Question

3- a lead ball is dropped into a lake from a diving board 12.0 m above the water. after entering to the water, it sinks to the bottom with a constant velocity equal to the velocity with which it hit the water. the ball reaches the bottom 5.0 s after it is released. how deep is the lake?

Explanation:

Step1: Calculate the time to fall to the water surface

The ball is in free - fall motion before entering the water. The height of the diving board above the water is $h_1 = 12.0$ m, and the acceleration due to gravity is $g=9.8$ m/s². Using the equation $h_1 = v_0t_1+\frac{1}{2}gt_1^{2}$, with $v_0 = 0$ m/s, we have $h_1=\frac{1}{2}gt_1^{2}$. So, $t_1=\sqrt{\frac{2h_1}{g}}$.
$t_1=\sqrt{\frac{2\times12.0}{9.8}}\approx1.56$ s.
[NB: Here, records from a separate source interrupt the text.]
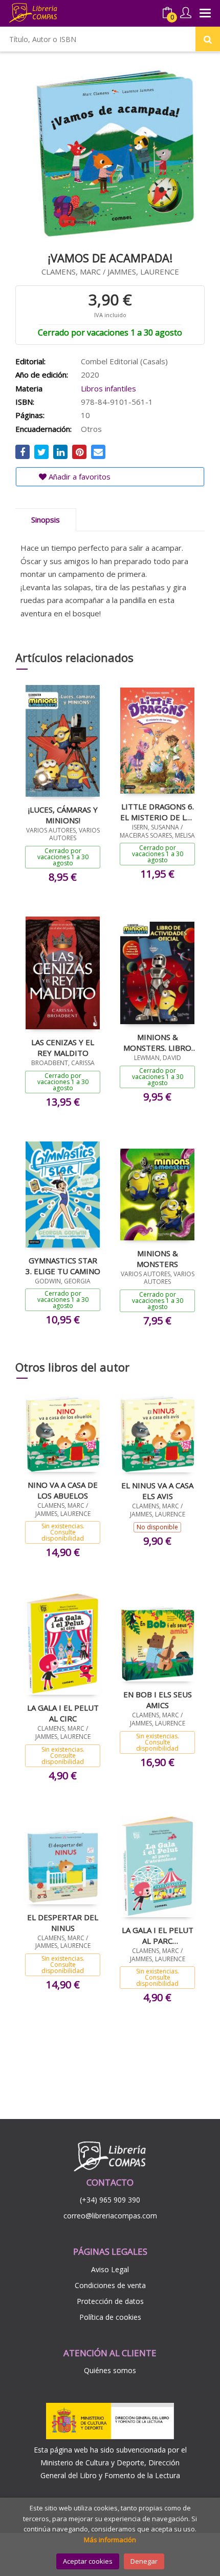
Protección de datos (110, 2301)
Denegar (144, 2561)
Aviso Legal (110, 2269)
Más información (110, 2539)
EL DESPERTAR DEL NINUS (62, 1922)
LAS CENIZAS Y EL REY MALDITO (62, 1047)
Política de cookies (110, 2317)
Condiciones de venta (110, 2285)
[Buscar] (207, 39)
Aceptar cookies (88, 2561)
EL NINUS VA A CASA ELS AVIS (157, 1490)
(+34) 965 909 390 (110, 2200)
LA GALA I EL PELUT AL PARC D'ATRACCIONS (157, 1935)
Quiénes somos (110, 2370)
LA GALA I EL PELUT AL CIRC (63, 1712)
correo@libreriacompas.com (110, 2215)
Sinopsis (45, 519)
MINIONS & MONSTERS (157, 1258)
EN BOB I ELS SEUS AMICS (157, 1699)
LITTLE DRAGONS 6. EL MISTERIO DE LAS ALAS (157, 811)
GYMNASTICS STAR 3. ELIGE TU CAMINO (63, 1265)
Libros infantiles (108, 388)
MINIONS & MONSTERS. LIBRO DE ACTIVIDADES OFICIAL (157, 1042)
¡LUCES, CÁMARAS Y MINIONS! (63, 814)
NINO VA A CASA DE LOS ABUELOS (63, 1490)
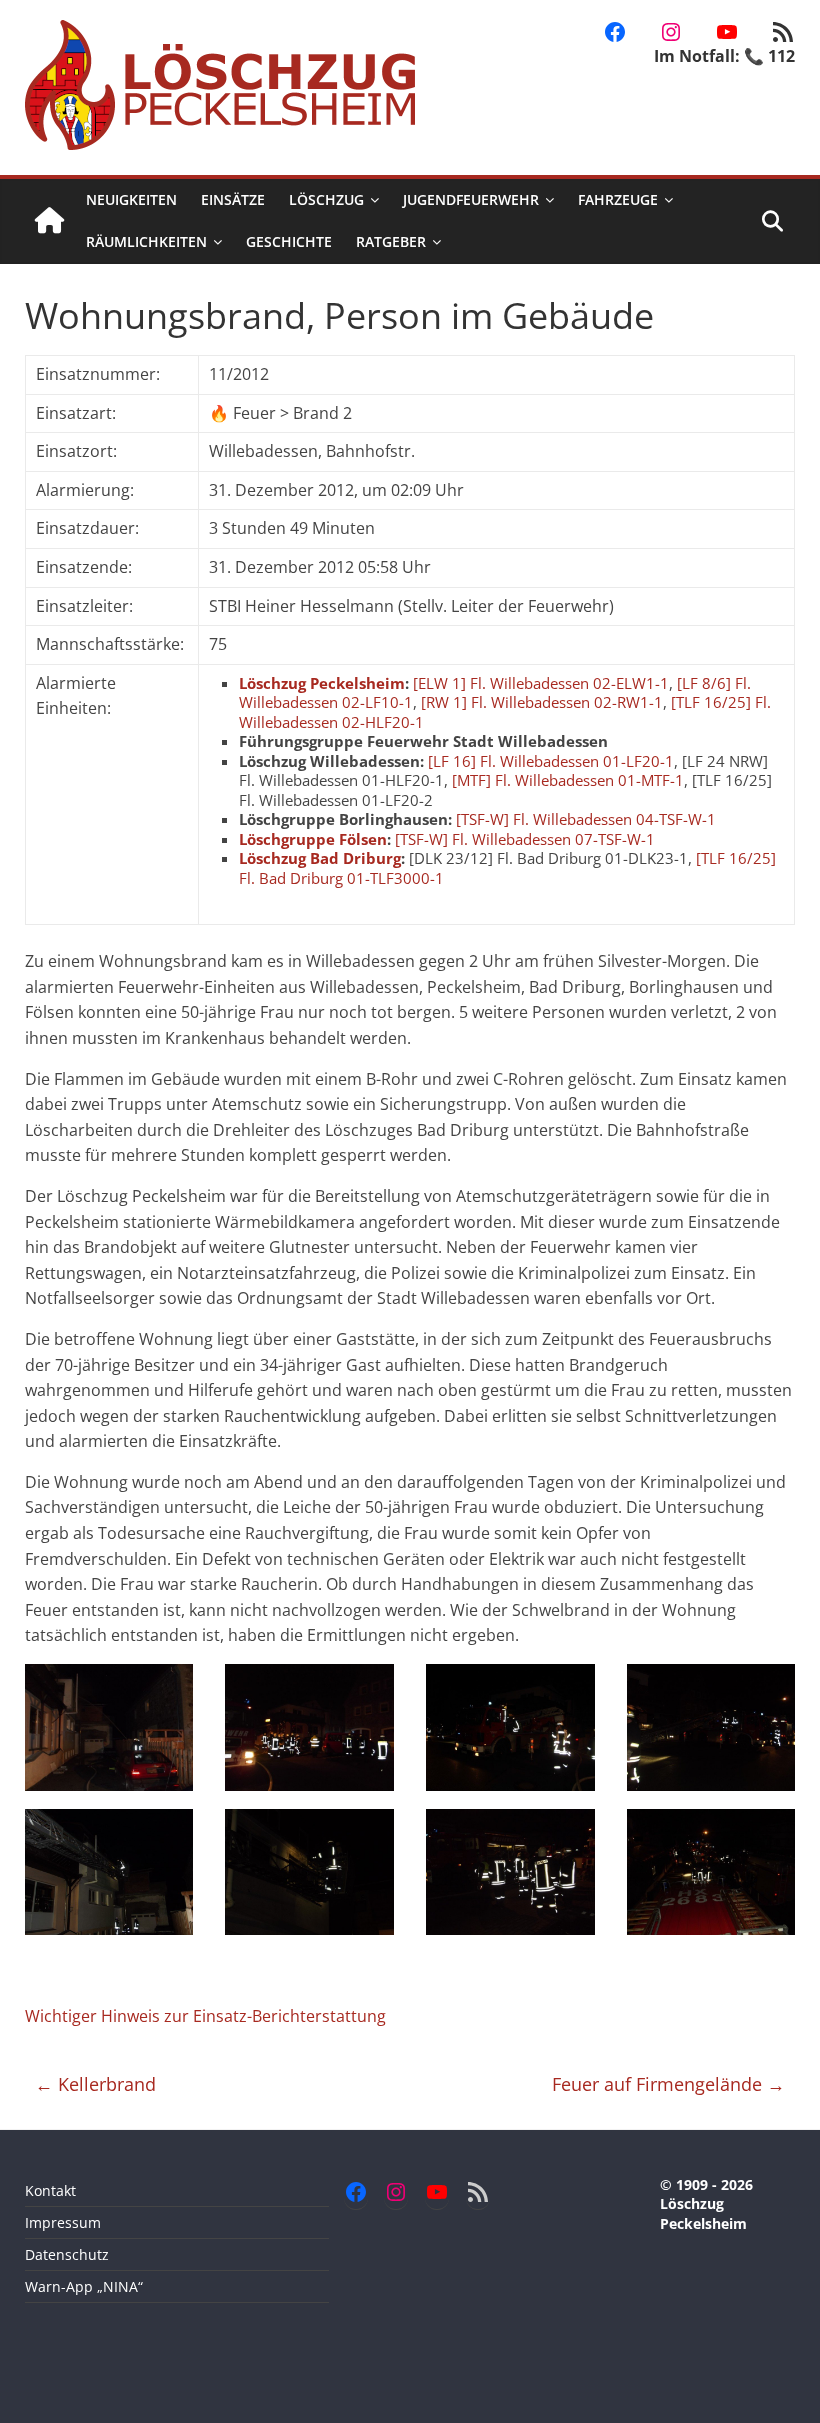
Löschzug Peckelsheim (322, 683)
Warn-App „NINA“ (84, 2286)
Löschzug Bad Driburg (320, 858)
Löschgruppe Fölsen (313, 839)
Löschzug (326, 199)
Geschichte (289, 241)
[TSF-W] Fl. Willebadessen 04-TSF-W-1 (586, 819)
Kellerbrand (95, 2084)
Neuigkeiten (131, 199)
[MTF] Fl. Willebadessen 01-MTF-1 (568, 780)
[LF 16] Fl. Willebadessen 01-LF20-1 (551, 761)
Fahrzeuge (618, 199)
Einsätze (233, 199)
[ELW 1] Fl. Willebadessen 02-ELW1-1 (541, 683)
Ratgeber (391, 241)
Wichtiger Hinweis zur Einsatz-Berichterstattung (205, 2016)
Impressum (63, 2222)
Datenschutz (67, 2254)
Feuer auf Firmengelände (668, 2084)
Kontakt (50, 2190)
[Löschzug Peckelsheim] (49, 221)
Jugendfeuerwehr (471, 199)
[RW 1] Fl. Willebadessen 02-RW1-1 (542, 702)
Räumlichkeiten (146, 241)
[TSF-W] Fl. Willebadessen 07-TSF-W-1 (525, 839)
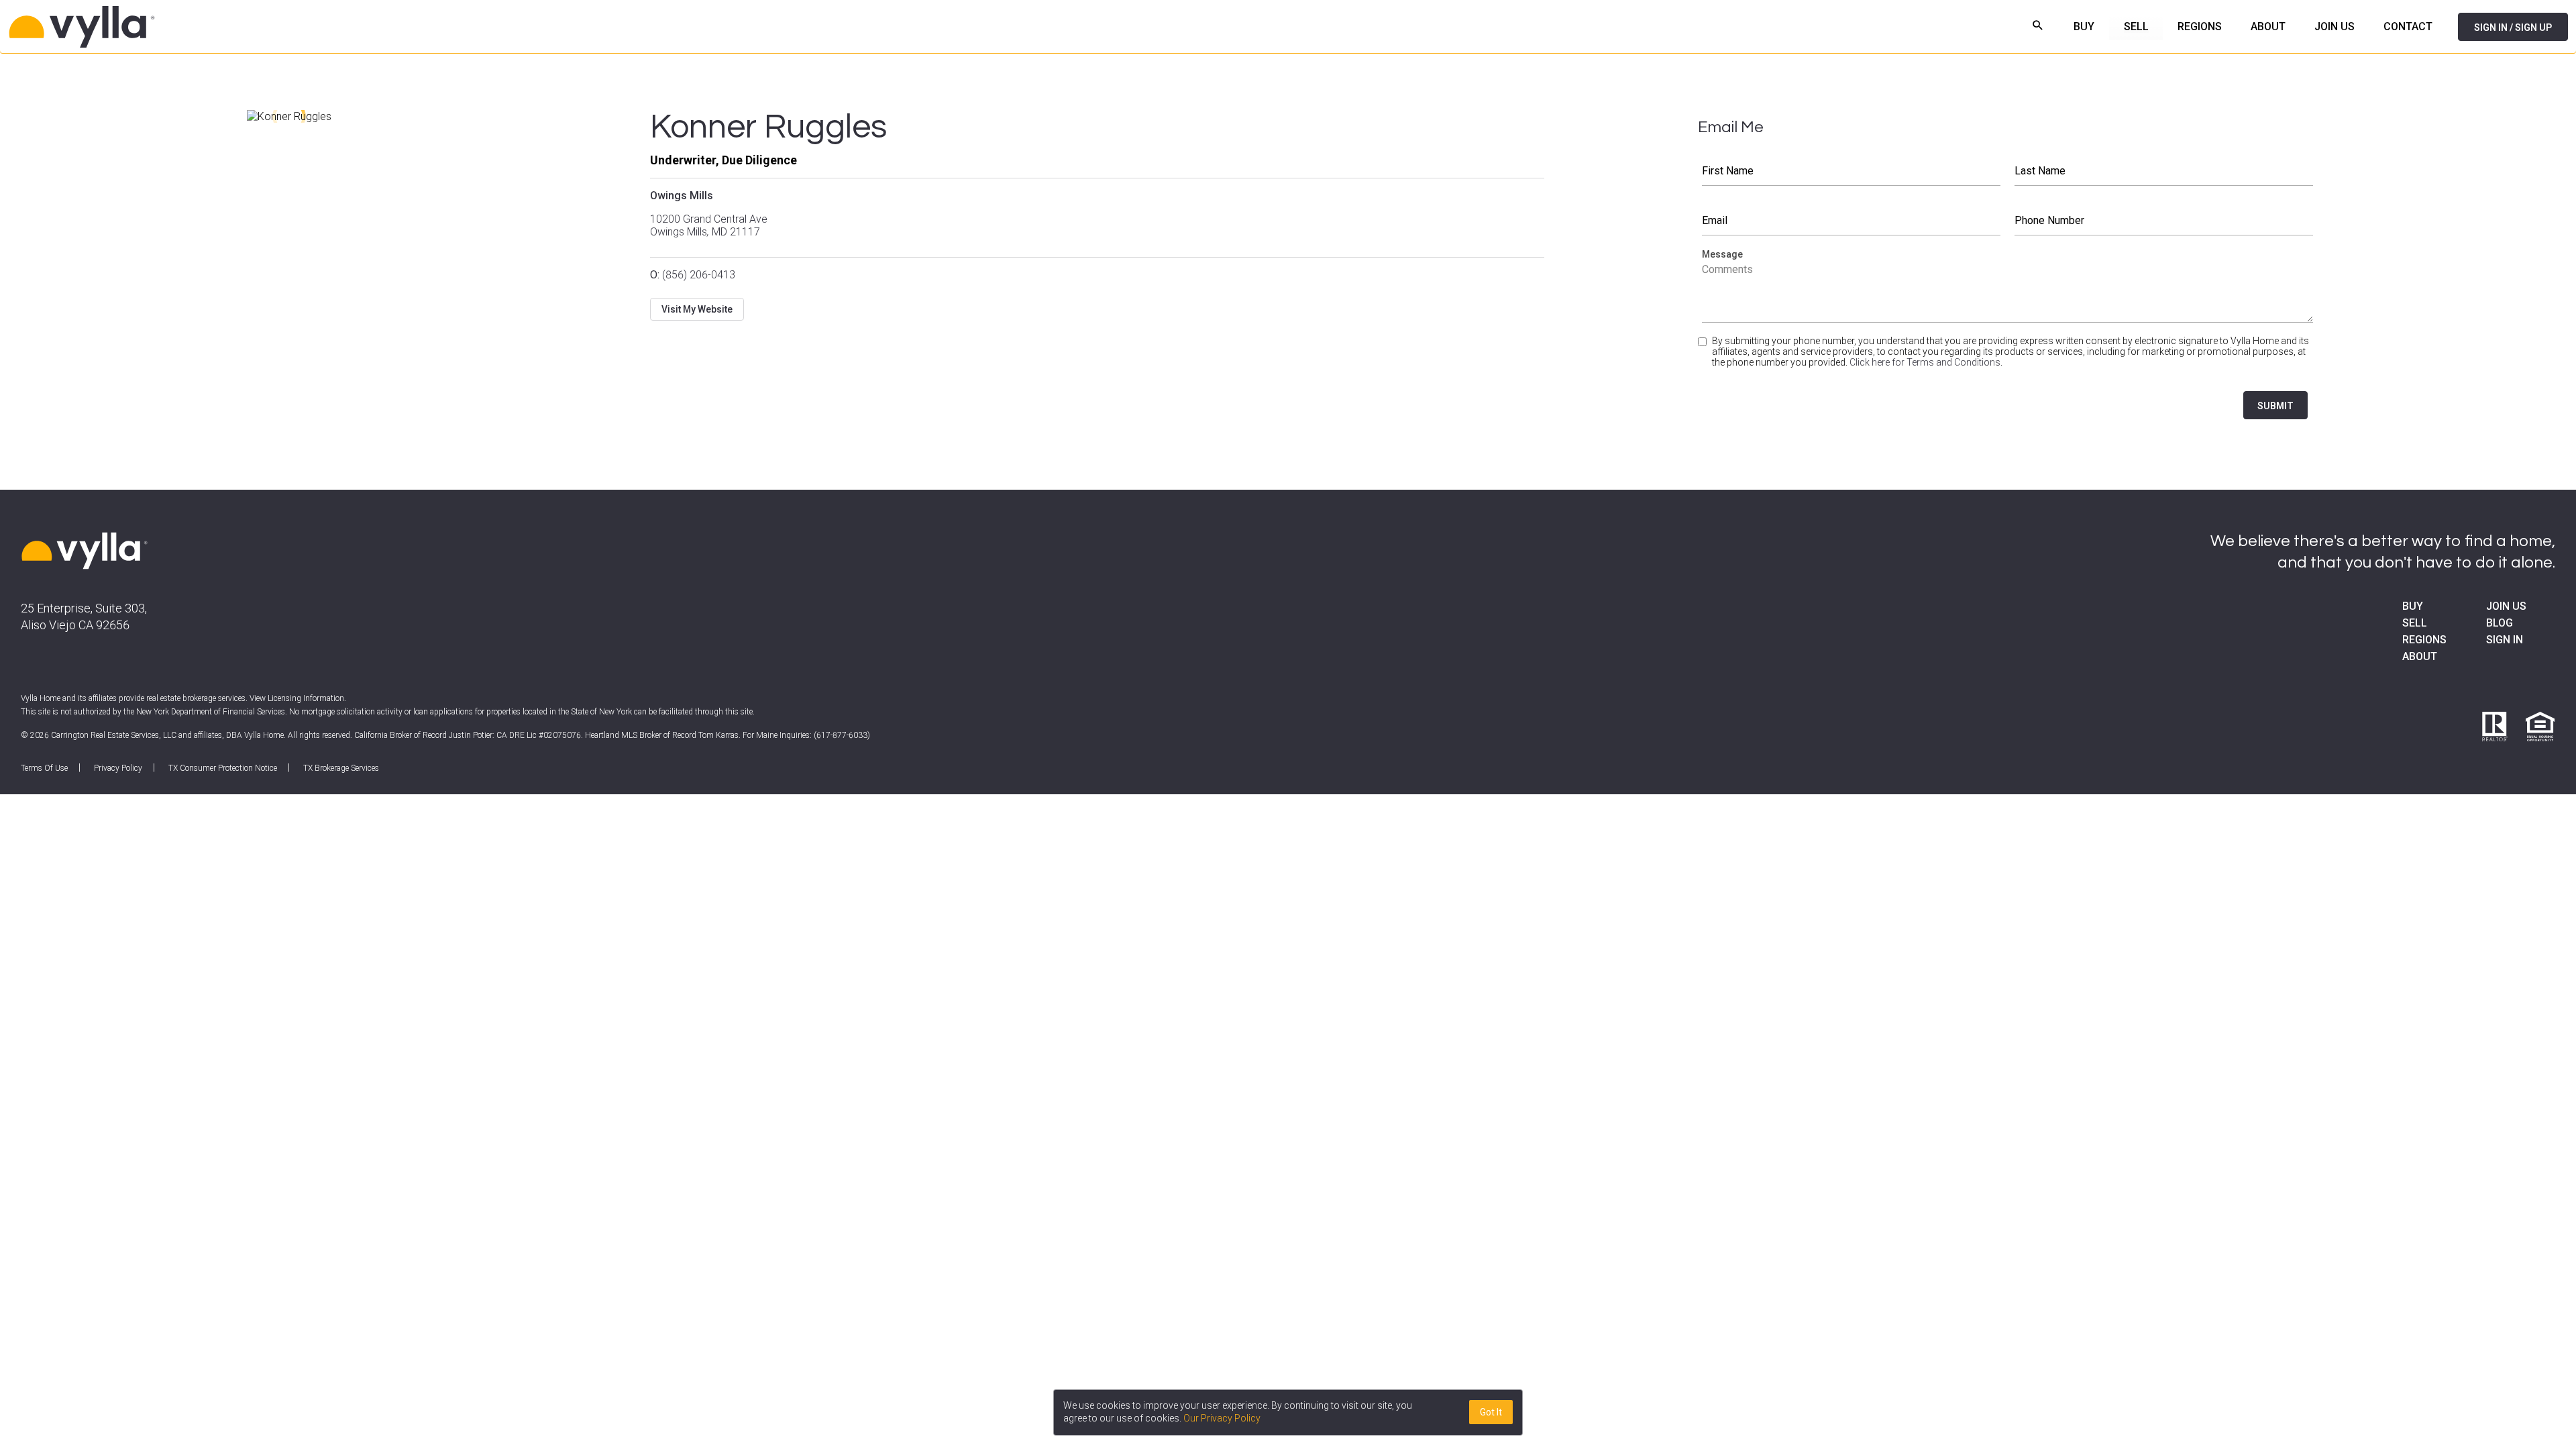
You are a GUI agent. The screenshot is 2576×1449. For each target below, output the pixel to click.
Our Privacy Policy (1221, 1418)
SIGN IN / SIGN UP (2513, 27)
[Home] (248, 27)
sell (2414, 622)
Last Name (2164, 171)
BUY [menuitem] (2084, 26)
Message (2007, 289)
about (2419, 656)
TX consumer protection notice (222, 768)
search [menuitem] (2038, 25)
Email (1851, 221)
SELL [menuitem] (2136, 26)
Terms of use (44, 768)
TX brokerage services (341, 768)
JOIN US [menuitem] (2334, 26)
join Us (2506, 606)
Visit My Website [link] (697, 309)
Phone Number (2164, 221)
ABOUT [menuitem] (2268, 26)
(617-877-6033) (842, 735)
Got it (1491, 1412)
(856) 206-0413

Step2: Calculate the time to sink in the water

The total time from release to reaching the bottom is $t = 5.0$ s. The time to sink in the water is $t_2=t - t_1$.
$t_2=5.0 - 1.56 = 3.44$ s.

Step3: Calculate the velocity when hitting the water

Using the equation $v = v_0+gt_1$ (with $v_0 = 0$ m/s), we get $v = gt_1$.
$v=9.8\times1.56\approx15.3$ m/s.

Step4: Calculate the depth of the lake

Since the ball sinks in the water with a constant velocity $v$, and the time of sinking is $t_2$, the depth of the lake $h_2=v\times t_2$.
$h_2 = 15.3\times3.44\approx52.6$ m.

Answer:

The lake is approximately $52.6$ m deep.